---------- Data section ----------

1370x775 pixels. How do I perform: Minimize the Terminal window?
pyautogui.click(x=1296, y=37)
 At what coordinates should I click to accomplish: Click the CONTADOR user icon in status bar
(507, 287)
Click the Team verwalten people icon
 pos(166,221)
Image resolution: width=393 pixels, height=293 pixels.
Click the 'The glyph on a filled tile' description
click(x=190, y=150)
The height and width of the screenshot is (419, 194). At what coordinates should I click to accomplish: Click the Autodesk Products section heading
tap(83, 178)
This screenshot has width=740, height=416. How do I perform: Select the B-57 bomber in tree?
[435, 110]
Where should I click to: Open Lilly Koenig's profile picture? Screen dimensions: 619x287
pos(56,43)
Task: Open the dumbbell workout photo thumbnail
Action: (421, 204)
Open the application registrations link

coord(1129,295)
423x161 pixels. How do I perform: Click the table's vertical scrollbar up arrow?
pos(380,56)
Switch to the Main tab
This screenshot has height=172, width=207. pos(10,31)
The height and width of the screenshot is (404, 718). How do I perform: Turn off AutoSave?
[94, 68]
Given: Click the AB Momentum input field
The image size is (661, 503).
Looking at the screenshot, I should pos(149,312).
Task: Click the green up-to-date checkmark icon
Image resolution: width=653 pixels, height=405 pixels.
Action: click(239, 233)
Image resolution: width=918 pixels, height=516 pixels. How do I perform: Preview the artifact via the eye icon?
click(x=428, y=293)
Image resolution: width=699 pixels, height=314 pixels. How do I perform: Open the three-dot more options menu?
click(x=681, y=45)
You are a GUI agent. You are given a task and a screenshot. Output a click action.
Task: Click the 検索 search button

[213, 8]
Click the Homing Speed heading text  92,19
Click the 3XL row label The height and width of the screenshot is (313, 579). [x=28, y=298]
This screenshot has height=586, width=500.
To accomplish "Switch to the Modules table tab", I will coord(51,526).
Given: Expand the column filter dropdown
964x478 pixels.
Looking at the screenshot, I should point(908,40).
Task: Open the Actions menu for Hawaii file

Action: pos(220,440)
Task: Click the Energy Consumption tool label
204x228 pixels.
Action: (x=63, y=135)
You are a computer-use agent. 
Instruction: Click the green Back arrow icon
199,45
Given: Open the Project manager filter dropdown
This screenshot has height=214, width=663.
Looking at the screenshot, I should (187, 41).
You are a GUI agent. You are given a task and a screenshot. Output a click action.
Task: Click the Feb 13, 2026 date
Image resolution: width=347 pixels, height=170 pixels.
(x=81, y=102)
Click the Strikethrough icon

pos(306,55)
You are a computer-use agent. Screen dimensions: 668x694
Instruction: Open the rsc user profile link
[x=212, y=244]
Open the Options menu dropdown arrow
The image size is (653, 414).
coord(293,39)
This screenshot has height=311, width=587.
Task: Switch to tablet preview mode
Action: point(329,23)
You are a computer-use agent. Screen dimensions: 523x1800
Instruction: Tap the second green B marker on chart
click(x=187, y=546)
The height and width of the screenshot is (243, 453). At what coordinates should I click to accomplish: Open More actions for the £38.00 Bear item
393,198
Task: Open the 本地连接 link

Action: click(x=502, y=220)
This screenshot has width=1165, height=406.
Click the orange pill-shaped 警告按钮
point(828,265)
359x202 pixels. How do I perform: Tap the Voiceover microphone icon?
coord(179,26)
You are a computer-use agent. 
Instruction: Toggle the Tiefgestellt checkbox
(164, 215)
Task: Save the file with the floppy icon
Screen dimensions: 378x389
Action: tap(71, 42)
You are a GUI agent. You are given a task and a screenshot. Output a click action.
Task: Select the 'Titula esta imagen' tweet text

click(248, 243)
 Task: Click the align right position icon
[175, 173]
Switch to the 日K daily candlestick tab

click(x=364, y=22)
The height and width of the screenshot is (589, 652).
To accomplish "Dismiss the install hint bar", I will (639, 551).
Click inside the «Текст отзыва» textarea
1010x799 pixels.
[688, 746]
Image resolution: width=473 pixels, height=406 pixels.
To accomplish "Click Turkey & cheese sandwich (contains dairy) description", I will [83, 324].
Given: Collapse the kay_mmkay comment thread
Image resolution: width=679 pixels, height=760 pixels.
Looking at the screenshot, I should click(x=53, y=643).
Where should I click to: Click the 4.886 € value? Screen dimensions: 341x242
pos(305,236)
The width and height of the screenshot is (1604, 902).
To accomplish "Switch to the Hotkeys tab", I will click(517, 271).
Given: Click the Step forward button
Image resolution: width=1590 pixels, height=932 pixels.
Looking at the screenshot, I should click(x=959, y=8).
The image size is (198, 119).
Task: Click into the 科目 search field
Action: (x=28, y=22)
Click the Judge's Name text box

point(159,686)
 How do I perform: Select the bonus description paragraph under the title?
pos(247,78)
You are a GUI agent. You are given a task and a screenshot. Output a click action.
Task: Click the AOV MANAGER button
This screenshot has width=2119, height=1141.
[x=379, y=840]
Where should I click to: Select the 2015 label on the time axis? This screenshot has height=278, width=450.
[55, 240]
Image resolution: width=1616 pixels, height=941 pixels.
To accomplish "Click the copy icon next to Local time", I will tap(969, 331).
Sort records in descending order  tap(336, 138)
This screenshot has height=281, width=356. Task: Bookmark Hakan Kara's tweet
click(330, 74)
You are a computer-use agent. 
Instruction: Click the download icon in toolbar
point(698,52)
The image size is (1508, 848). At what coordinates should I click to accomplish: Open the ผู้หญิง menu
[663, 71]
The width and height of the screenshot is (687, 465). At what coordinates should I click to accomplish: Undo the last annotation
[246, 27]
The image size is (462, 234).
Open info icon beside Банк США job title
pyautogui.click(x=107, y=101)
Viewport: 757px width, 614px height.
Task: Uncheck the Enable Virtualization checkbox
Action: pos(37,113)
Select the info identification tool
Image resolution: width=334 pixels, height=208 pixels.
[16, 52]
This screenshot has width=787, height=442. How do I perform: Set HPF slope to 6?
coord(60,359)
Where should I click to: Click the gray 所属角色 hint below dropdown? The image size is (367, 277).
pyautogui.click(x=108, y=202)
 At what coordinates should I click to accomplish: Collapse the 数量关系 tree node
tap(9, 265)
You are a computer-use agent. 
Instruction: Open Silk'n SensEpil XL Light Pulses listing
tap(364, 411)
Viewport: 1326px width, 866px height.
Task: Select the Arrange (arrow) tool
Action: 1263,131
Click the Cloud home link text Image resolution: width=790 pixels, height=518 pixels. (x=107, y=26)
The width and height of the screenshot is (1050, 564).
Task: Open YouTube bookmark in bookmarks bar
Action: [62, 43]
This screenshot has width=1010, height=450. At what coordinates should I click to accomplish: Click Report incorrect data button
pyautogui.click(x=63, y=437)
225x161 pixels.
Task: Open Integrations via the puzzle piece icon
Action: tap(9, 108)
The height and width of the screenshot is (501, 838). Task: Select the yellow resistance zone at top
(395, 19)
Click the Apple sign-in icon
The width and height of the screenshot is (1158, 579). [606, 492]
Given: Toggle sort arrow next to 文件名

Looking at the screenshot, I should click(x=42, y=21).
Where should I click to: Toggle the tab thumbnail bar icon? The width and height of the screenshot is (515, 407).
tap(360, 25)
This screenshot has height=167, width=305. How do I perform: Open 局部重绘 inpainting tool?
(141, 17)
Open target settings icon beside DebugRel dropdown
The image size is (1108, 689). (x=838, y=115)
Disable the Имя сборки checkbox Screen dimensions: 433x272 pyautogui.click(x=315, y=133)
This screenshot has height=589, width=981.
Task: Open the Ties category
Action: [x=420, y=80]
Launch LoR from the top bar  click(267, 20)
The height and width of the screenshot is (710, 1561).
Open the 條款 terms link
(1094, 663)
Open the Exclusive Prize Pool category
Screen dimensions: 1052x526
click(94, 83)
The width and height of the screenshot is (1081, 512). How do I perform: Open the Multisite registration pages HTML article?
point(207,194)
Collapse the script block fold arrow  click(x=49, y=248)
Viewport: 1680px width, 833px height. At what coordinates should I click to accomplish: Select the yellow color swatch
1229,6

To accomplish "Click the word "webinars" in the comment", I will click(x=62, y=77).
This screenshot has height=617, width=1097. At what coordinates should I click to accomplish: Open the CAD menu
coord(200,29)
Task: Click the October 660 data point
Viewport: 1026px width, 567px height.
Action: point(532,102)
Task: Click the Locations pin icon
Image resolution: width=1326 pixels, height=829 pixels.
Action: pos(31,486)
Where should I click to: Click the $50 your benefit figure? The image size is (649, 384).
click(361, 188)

----------

Output the lines exactly as they appear, starting with the first line of the records and going on through the line with "pos(380,56)", both included.

1370x775 pixels. How do I perform: Minimize the Terminal window?
pyautogui.click(x=1296, y=37)
 At what coordinates should I click to accomplish: Click the CONTADOR user icon in status bar
(507, 287)
Click the Team verwalten people icon
 pos(166,221)
Image resolution: width=393 pixels, height=293 pixels.
Click the 'The glyph on a filled tile' description
click(x=190, y=150)
The height and width of the screenshot is (419, 194). At what coordinates should I click to accomplish: Click the Autodesk Products section heading
tap(83, 178)
This screenshot has width=740, height=416. How do I perform: Select the B-57 bomber in tree?
[435, 110]
Where should I click to: Open Lilly Koenig's profile picture? Screen dimensions: 619x287
pos(56,43)
Task: Open the dumbbell workout photo thumbnail
Action: (421, 204)
Open the application registrations link

coord(1129,295)
423x161 pixels. How do I perform: Click the table's vertical scrollbar up arrow?
pos(380,56)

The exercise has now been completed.